= Brief =
Take the data below and filter it for lines containing the word "screenshot"; show each line found.

##### Material for the task #####

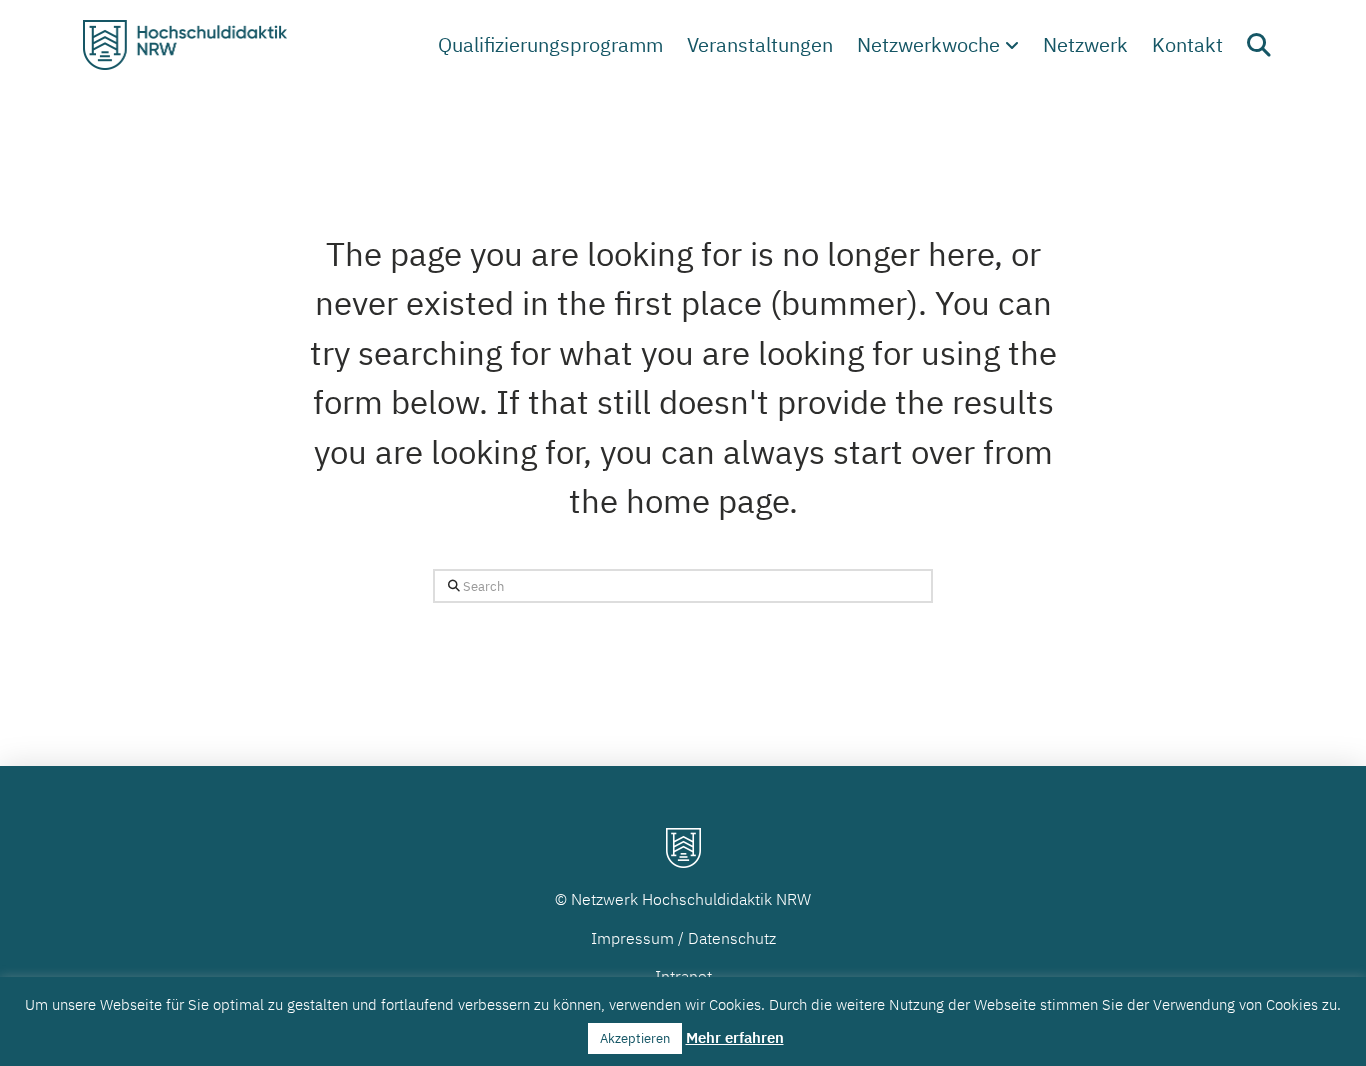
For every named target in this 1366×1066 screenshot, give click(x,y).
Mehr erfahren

#####
##### Material for the task #####

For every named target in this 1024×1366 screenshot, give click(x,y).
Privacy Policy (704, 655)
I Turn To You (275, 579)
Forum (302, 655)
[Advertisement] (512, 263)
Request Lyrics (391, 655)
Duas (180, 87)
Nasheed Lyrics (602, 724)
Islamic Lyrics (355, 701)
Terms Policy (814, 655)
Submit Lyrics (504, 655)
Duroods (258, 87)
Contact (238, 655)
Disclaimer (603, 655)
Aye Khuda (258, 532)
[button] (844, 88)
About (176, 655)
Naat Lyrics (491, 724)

#####

= Response to the exercise =
For every named target in this 1366×1066 screenshot, give click(x,y).
For every named target in this 1024×1366 screenshot, give click(x,y).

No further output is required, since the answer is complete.